Unheimlich es un término alemán y su traducción al español (siniestro u ominoso) no le hace justicia. Unheimlich es el antónimo de heimlich, que quiere decir, entre muchas cosas, familiar, conocido, íntimo. Empero, lo siniestro no se comprende simplemente como algo extraño o ajeno, sino como un elemento conocido para nosotros que ha revelado algo que debía quedar oculto, secreto (la revelación de lo reprimido, según Freud).
Lo unheimlich espanta porque nos es familiar y ajeno al mismo tiempo, desafía nuestro instinto de buscar la comodidad en lo conocido. The shining está llena de imágenes siniestras: las gemelas, los espejos, los dobles, la simetría excesiva.
Tal vez no es tan comentada, pero la escena en la que Danny y Wendy miran The Summer of 42 en la televisión me perturba particularmente. Parece una imagen cualquiera, pero tiene detalles que me causa un sarpullido mental: el televisor no tiene cable eléctrico ni antena, la tevé está colocado frente a un ventanal, la película se ve a la perfección pese al contraluz y el dolly back parece que va a revelar algo que nunca llega.

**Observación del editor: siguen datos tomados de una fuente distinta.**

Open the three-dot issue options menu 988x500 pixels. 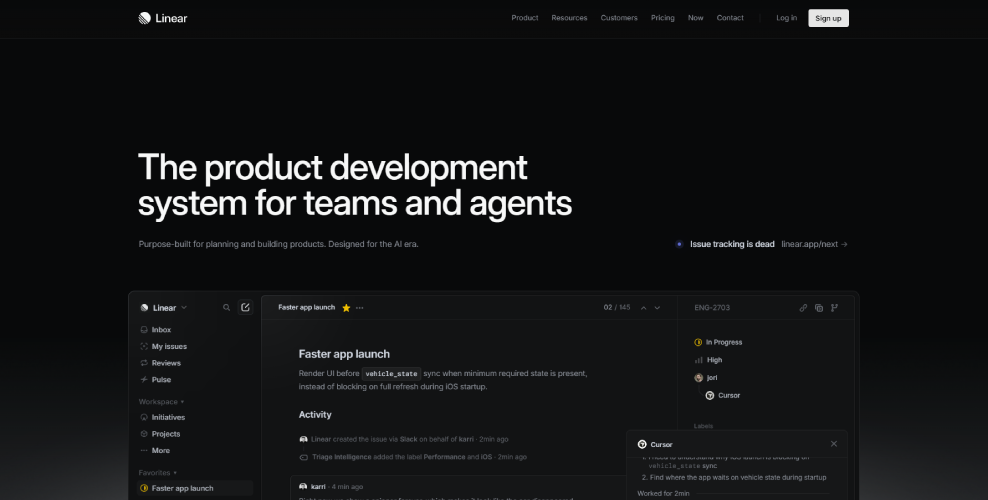[x=360, y=308]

Con pequeños pero bien colocados ajustes, Kubrick convierte un ambiente mundano (una mamá viendo tele con su hijo en la sala) en uno inquietante, uno que el ojo lee como alienígena y terrestre.
Freud explica que el sentimiento de lo siniestro se puede exaltar de más maneras en el arte que en la vida real, dice que el autor puede engañarnos al prometernos “la realidad vulgar” y luego arrebatárnosla.
En The Shining, Kubrick juega con las reglas que rigen su mundo, crea convenciones y luego las rompe. Lo siniestro está en las imágenes que nos muestra, pero también en cómo nos las muestra. Durante la primera mitad de la película nos hace entender que lo terrorífico, los fantasmas, están en la cabeza de sus personajes. Esto lo logra al engañarnos con su primera regla: el mundo real lo vemos con planos objetivos y lo paranormal con planos subjetivos (este videoensayo lo ilustra muy bien). Pero conforme avanza la película esta barrera se difumina. En una misma escena la cámara pasa de mostrarnos lo que creemos es el punto de vista del personaje a un encuadre objetivo (por ejemplo, cuando Jack entra a la habitación 237 y ve a la mujer en la tina).

Nunca sabemos si nuestro punto de vista es omniciente o protagonista, si el mal proviene del individuo o es una fuerza mayor que habita el mundo. Creemos ver una realidad que comprendemos hasta que nos revela un secreto que debería seguir oculto.
The Shining, todavía cuarenta años después de su estreno, sigue siendo un libro abierto: invita a la interpretación y luego la niega. Es un imán y un repelente. No importa qué proyectemos en él, la imagen que nos devuelve es la de un doble, la de un conocido que por verse como nosotros no es lo que esperamos que sea.